→ **Exercise**
Answer these questions from the number priming excerpt.
1. What term does the number priming excerpt use for a situation in which sensitivity to the prime is better in the indirect task than in the direct task?
2. In the direct task of Naccache and Dehaene (2001a), what did participants judge?
3. Which kind of trials typically show faster RTs in the indirect task?

→ **Document excerpt**
------------------------------

Taken together, there is strong evidence that many claims of better unconscious than conscious processing are problematic and the question arises under which circumstances a better sensitivity in the indirect as compared to the direct task can be concluded. In line with Meyen et al. (in press), we will use the term indirect task advantage (ITA) for a situation with a better indirect task sensitivity to the prime as compared to a direct task sensitivity.

In the following sections, we first describe the problematic standard reasoning and the more appropriate sensitivity analysis. Then, we describe the present study, where we examined the evidence for an ITA in the important case of number priming. We conducted three experiments using the stimuli of a highly influential landmark study (Dehaene et al., 1998), and corresponding replications (Kouider & Dehaene, 2009; Naccache & Dehaene, 2001a), which we together refer to as the “original studies” in the following. We used a similar paradigm to that used in the original studies, and compared the results of the standard reasoning to the sensitivity analysis (see below). We also show that the sensitivity analysis does not support better sensitivity to the prime in the indirect task as compared to the direct task and suggest that researchers should indeed be cautious about interpreting typical priming effects as evidence for a good sensitivity.

Response-priming paradigm and the fallacy of the standard reasoning

We first describe the standard reasoning used in the response-priming paradigm (Finkbeiner, 2011; Lamy et al., 2009; Ortells et al., 2016; Pessiglione et al., 2007; Van den Bussche et al., 2009) and why the standard reasoning is misleading. In a typical experiment, a masked “prime” stimulus is followed by a “target” stimulus, and participants perform two tasks: In the direct task, researchers want to establish that participants are not consciously aware of the masked prime. For example, Naccache and Dehaene (2001a) used numbers as prime and target stimuli and participants judged in the direct task whether the prime was larger or smaller than 5. Typically, participants are close to chance (close-to-zero sensitivity) in the direct task. This result is interpreted as evidence for poor conscious perception of the prime.

In the indirect task, researchers want to establish that there are nevertheless indirect effects of the prime. For example, the participants of Naccache and Dehaene (2001a) decided in the indirect task whether the target was larger or smaller than 5. Typically, trials with congruent prime and target (e.g., prime and target both larger than 5) show faster RTs than trials with incongruent prime and target (e.g., prime larger than 5 and target smaller than 5). This result is interpreted as evidence that the prime is processed and (because of the close-to-zero sensitivity in the direct task) that it is processed outside consciousness. For example, Dehaene et al. (1998) argued that participants “could neither reliably report [the prime’s] presence or absence nor discriminate it from a nonsense string [...]. Nevertheless, [based on the priming effects] we show here that the prime is processed to a high cognitive level” (p. 597).

Meyen et al. (in press) examined the standard reasoning and showed that it is based on two consecutive inferential steps: In Step 1, researchers want to establish that the sensitivity for the prime is relatively poor in the direct task, but relatively good in the indirect task. In the direct task, researchers infer from the close-to-zero sensitivity (d’ close to zero) a poor sensitivity for the prime (Fig. 1a). In the indirect task, they infer from a significant priming effect a relatively good sensitivity for the prime and conclude a higher sensitivity for the prime in the indirect task as compared to the direct task. That is, they infer an ITA (Fig. 1b).

------------------------------

→ **Supplied data**
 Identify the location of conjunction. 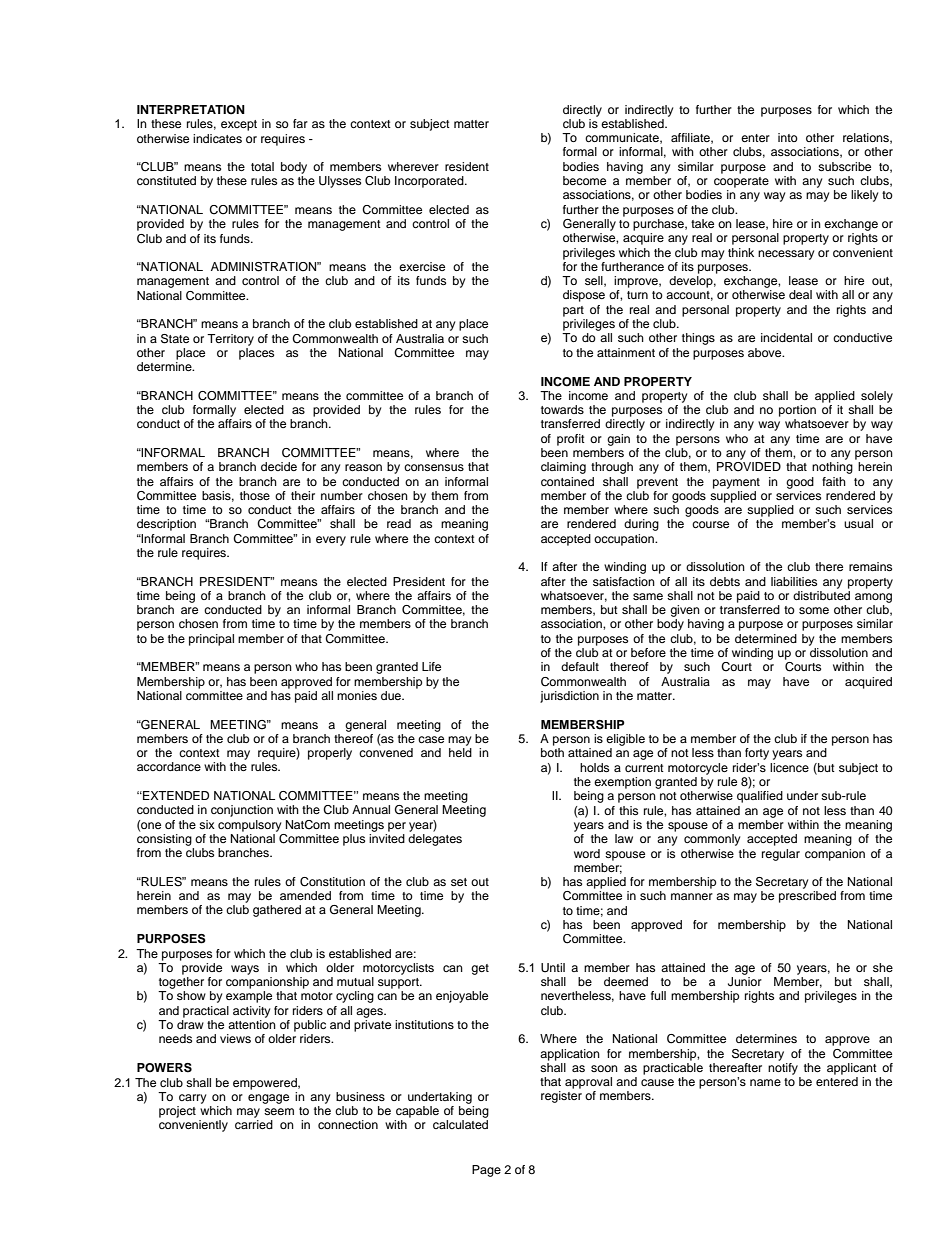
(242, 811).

------------------------------

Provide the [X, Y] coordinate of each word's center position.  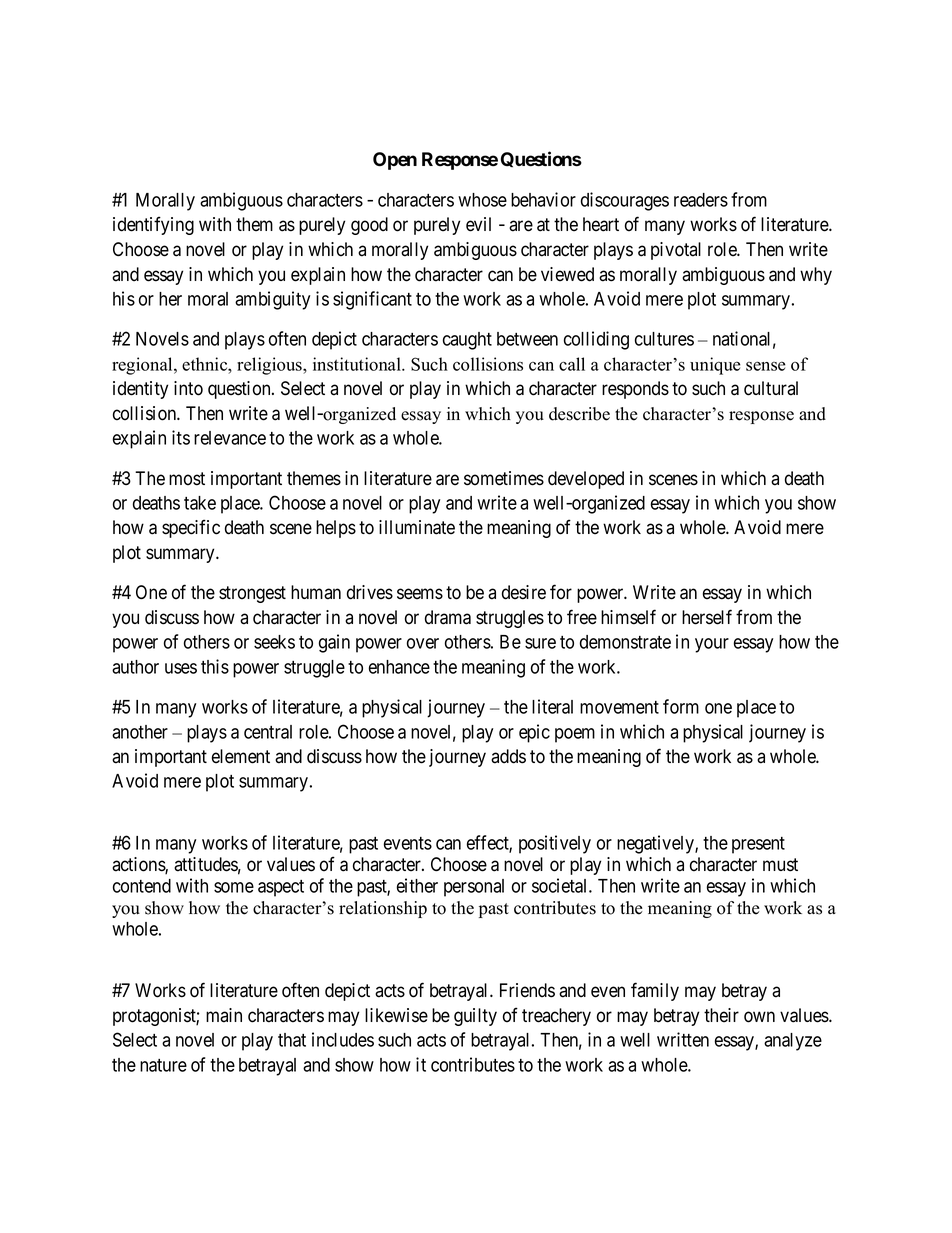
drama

------------------------------

→ **Result of the task**
1. Indirect task advantage (ITA).
2. Whether the prime was larger or smaller than 5.
3. Trials with congruent prime and target.